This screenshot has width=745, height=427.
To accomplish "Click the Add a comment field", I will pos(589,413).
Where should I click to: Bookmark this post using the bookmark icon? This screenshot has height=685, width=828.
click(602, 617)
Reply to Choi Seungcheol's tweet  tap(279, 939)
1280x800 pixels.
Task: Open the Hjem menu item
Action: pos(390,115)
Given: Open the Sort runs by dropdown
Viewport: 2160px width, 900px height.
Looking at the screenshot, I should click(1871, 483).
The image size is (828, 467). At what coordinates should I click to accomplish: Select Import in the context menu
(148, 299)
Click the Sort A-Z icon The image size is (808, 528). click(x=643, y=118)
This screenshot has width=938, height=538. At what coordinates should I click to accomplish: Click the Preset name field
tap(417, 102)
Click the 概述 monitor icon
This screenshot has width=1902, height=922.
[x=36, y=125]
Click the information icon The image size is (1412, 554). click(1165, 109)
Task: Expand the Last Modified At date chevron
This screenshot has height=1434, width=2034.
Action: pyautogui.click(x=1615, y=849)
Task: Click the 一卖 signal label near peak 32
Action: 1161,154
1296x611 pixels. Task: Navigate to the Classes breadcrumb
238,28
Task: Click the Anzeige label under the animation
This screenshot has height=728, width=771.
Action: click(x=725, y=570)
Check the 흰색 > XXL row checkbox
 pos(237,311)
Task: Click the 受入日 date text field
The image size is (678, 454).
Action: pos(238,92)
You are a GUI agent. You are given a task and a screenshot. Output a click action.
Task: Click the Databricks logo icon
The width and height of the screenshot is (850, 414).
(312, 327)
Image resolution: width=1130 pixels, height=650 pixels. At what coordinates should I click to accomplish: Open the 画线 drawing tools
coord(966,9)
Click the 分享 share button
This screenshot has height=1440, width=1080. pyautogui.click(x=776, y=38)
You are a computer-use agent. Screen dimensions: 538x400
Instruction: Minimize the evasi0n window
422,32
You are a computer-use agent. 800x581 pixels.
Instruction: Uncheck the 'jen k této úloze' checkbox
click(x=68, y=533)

—————

■ Aim of the task
Copy the entries verbatim, starting at the line containing "The image size is (828, 467)." and continuing through the end of the entries, with both ends included.

■ In response
The image size is (828, 467). At what coordinates should I click to accomplish: Select Import in the context menu
(148, 299)
Click the Sort A-Z icon The image size is (808, 528). click(x=643, y=118)
This screenshot has width=938, height=538. At what coordinates should I click to accomplish: Click the Preset name field
tap(417, 102)
Click the 概述 monitor icon
This screenshot has width=1902, height=922.
[x=36, y=125]
Click the information icon The image size is (1412, 554). click(1165, 109)
Task: Expand the Last Modified At date chevron
This screenshot has height=1434, width=2034.
Action: pyautogui.click(x=1615, y=849)
Task: Click the 一卖 signal label near peak 32
Action: 1161,154
1296x611 pixels. Task: Navigate to the Classes breadcrumb
238,28
Task: Click the Anzeige label under the animation
This screenshot has height=728, width=771.
Action: click(x=725, y=570)
Check the 흰색 > XXL row checkbox
 pos(237,311)
Task: Click the 受入日 date text field
The image size is (678, 454).
Action: pos(238,92)
You are a GUI agent. You are given a task and a screenshot. Output a click action.
Task: Click the Databricks logo icon
The width and height of the screenshot is (850, 414).
(312, 327)
Image resolution: width=1130 pixels, height=650 pixels. At what coordinates should I click to accomplish: Open the 画线 drawing tools
coord(966,9)
Click the 分享 share button
This screenshot has height=1440, width=1080. pyautogui.click(x=776, y=38)
You are a computer-use agent. Screen dimensions: 538x400
Instruction: Minimize the evasi0n window
422,32
You are a computer-use agent. 800x581 pixels.
Instruction: Uncheck the 'jen k této úloze' checkbox
click(x=68, y=533)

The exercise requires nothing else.